[Entries on target coordinates]
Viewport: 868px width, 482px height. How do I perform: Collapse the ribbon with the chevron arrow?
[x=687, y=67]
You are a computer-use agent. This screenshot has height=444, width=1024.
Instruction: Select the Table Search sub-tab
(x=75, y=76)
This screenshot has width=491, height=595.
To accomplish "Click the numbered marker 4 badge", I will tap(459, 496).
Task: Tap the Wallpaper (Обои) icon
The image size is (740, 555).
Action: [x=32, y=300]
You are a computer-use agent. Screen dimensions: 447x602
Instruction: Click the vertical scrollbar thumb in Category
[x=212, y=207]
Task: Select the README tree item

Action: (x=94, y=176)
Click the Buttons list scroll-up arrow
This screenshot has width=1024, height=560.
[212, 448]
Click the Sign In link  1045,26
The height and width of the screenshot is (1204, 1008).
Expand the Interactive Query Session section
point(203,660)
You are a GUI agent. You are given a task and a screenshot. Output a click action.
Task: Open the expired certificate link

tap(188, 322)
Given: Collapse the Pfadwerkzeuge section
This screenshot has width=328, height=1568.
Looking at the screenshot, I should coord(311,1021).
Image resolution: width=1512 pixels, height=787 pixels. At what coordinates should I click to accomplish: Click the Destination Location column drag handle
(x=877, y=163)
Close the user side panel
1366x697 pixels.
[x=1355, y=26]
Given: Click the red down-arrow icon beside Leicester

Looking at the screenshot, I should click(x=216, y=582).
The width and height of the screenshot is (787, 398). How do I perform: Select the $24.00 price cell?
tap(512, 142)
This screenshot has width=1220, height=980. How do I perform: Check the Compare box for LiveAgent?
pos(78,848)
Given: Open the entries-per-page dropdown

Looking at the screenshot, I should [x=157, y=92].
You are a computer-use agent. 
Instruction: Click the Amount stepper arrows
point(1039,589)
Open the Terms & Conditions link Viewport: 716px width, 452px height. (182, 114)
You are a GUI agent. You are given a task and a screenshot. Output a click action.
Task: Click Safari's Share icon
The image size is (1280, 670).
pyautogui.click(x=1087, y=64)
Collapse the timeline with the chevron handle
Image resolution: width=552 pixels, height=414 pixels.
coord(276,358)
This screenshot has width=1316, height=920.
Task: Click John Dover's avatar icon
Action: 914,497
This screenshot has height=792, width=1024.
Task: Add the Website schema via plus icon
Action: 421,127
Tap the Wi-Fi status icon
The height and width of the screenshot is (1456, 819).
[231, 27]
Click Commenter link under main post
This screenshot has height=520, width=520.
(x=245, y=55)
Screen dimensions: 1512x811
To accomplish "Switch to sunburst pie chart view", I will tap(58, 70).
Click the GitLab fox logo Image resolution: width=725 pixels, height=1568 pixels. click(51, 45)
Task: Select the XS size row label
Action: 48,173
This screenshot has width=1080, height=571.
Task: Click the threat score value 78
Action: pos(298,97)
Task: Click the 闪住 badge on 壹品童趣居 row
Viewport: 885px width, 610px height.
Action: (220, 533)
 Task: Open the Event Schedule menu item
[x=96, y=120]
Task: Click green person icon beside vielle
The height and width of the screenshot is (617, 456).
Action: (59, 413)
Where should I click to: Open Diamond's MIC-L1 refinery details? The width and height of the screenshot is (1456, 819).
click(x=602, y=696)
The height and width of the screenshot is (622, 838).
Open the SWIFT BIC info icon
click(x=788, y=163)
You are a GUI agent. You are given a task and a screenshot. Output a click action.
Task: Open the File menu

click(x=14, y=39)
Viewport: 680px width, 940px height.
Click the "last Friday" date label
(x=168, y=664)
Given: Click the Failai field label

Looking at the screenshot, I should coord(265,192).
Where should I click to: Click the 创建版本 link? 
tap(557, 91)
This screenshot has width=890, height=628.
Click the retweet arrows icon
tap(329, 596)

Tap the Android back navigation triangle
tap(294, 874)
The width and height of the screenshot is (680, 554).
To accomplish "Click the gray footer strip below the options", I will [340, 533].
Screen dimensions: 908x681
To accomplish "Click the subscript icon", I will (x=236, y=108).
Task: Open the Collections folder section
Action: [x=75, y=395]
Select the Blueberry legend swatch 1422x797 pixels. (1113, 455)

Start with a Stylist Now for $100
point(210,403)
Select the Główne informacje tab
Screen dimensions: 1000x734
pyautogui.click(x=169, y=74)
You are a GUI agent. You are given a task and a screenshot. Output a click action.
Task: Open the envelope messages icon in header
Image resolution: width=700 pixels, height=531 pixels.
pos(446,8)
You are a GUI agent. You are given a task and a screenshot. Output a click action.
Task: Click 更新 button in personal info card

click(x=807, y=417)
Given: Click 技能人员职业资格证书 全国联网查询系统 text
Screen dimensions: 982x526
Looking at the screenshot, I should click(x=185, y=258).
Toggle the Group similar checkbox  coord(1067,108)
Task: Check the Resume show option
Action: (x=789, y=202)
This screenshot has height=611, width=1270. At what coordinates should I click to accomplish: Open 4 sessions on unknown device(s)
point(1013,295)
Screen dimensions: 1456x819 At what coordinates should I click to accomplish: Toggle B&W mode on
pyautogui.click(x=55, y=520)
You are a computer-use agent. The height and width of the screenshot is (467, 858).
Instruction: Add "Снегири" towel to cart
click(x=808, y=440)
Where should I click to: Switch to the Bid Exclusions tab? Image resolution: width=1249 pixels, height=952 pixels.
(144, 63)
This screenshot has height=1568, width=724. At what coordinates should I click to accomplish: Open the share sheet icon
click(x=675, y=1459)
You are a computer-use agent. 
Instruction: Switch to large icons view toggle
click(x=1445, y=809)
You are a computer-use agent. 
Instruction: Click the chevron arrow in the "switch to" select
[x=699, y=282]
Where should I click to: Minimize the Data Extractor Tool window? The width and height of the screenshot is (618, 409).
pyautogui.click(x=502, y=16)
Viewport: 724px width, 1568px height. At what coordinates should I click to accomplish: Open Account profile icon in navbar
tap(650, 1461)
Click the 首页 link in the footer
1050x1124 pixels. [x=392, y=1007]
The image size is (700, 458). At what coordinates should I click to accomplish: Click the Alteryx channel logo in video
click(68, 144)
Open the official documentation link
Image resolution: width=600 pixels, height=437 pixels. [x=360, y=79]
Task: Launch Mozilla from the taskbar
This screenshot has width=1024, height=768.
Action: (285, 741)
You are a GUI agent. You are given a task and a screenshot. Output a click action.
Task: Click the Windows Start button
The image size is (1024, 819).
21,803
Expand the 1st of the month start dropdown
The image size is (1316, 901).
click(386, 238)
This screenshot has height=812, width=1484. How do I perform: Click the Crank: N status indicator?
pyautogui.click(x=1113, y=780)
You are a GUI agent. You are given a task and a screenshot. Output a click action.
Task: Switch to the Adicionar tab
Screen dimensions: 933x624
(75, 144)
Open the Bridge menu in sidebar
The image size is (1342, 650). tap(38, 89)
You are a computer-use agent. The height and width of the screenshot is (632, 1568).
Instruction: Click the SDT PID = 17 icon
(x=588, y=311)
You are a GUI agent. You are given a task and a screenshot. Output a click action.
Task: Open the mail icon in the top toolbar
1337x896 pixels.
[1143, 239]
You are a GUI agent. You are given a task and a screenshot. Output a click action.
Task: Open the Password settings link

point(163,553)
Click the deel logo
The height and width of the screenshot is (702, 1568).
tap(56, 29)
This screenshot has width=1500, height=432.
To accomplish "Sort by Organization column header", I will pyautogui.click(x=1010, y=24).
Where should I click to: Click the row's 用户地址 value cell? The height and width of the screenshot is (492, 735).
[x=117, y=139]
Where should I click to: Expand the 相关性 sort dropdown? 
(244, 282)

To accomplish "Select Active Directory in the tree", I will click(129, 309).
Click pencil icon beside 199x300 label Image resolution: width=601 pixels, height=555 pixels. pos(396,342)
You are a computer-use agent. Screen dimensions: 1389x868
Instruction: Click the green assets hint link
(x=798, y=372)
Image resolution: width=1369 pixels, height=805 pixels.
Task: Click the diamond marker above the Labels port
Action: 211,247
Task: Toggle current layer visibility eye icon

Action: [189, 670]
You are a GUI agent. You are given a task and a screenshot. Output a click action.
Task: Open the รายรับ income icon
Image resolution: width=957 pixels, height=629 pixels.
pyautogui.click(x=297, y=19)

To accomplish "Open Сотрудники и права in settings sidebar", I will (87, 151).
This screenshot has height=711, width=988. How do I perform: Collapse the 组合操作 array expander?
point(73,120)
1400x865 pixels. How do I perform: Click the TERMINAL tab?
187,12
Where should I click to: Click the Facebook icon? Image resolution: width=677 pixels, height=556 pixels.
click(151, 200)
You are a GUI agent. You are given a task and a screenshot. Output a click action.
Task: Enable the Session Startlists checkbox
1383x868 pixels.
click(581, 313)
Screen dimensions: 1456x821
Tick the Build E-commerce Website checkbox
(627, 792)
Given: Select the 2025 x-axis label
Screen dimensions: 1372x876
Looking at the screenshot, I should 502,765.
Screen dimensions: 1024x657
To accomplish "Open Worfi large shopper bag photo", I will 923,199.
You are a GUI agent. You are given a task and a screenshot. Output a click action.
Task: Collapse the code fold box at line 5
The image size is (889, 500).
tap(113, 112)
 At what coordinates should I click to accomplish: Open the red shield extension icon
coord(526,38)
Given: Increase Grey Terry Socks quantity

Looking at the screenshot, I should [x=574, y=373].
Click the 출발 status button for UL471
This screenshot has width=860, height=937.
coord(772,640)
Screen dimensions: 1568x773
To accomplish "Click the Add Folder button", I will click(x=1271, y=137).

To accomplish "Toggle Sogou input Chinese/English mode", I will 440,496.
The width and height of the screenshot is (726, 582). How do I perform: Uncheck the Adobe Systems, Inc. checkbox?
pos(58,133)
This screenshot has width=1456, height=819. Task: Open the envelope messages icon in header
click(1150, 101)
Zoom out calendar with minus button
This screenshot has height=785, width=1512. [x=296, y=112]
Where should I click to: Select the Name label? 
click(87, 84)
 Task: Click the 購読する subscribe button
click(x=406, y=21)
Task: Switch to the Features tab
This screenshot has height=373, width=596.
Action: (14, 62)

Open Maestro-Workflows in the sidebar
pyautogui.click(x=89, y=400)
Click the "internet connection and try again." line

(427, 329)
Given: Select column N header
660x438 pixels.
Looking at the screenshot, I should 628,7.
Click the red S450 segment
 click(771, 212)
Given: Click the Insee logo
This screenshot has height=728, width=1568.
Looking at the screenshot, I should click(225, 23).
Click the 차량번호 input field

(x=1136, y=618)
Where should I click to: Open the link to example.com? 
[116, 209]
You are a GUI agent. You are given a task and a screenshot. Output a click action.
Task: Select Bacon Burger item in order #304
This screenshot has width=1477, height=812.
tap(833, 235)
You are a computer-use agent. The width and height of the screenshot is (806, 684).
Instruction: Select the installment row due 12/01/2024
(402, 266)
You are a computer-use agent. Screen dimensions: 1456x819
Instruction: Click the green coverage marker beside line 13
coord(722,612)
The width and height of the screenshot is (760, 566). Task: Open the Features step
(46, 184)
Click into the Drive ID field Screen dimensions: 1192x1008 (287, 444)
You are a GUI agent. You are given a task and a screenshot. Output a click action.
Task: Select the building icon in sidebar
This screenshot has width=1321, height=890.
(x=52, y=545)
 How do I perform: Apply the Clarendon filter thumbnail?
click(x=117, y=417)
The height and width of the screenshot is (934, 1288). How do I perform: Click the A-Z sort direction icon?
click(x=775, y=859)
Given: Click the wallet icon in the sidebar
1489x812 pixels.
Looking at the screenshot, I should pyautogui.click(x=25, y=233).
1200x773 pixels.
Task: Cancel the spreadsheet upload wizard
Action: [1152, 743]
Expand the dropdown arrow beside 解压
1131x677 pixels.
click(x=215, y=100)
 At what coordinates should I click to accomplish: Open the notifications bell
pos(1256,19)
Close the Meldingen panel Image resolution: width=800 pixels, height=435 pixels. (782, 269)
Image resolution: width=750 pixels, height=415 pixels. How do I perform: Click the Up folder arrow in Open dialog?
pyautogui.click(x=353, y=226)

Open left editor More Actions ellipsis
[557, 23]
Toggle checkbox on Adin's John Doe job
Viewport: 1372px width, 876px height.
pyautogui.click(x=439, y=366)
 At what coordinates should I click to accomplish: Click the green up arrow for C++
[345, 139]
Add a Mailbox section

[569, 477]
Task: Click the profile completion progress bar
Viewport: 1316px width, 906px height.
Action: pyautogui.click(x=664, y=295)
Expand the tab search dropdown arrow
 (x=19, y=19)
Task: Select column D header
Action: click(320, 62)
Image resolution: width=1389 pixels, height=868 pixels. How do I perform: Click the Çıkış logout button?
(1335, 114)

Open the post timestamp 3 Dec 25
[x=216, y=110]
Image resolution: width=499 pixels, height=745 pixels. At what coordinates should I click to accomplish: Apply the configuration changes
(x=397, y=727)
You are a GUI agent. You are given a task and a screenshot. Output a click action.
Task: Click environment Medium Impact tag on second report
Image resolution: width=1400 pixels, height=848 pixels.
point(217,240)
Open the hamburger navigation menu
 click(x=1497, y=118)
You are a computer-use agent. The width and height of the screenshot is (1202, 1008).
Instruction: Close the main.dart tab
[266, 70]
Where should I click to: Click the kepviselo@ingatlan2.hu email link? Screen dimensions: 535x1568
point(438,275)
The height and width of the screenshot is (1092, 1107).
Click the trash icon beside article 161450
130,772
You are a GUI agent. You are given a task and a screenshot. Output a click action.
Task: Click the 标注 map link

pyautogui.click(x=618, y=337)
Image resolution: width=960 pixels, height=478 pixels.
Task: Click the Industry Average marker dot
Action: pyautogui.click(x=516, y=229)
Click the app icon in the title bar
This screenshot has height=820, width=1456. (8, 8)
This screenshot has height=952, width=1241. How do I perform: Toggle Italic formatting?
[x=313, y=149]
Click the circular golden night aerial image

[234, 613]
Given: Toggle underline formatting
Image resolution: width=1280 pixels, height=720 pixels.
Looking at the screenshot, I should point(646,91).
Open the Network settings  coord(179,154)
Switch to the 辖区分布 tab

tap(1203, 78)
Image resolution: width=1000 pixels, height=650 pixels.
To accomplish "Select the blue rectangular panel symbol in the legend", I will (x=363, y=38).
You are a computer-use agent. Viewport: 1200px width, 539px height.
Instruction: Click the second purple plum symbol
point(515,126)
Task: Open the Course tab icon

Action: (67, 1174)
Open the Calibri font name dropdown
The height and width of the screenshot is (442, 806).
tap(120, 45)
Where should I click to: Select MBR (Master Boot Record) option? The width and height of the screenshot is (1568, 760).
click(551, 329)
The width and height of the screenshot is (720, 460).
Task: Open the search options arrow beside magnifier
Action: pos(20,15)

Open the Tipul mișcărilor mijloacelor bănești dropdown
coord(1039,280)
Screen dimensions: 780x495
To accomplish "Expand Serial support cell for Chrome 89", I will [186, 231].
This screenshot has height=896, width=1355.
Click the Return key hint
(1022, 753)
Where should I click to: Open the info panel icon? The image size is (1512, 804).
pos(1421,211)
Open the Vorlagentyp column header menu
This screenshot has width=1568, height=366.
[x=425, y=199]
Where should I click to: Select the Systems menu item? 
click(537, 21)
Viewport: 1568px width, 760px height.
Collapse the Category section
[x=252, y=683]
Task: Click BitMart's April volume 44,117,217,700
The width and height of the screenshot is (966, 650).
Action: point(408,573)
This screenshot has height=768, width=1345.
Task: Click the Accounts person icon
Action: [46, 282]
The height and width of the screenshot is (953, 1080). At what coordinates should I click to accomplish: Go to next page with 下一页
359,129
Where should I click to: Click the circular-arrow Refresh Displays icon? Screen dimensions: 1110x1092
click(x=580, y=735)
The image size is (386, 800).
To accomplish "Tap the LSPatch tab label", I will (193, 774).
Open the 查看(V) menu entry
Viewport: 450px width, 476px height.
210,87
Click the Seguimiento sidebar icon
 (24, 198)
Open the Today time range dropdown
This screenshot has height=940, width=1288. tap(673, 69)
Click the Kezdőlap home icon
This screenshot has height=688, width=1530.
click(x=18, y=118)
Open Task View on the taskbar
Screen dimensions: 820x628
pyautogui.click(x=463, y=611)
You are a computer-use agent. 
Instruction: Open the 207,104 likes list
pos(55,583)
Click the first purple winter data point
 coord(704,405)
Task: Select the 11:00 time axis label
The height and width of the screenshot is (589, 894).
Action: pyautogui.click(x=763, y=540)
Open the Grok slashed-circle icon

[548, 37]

_THE PROBLEM:_ Rewrite the part that opens with the line containing "Given: Collapse the Pfadwerkzeuge section" and closes with the line containing "[x=1355, y=26]", swapping "drag handle" for "resize handle" and leaving everything else unchanged.

_WRITTEN ANSWER:_
Given: Collapse the Pfadwerkzeuge section
This screenshot has width=328, height=1568.
Looking at the screenshot, I should coord(311,1021).
Image resolution: width=1512 pixels, height=787 pixels. At what coordinates should I click to accomplish: Click the Destination Location column resize handle
(x=877, y=163)
Close the user side panel
1366x697 pixels.
[x=1355, y=26]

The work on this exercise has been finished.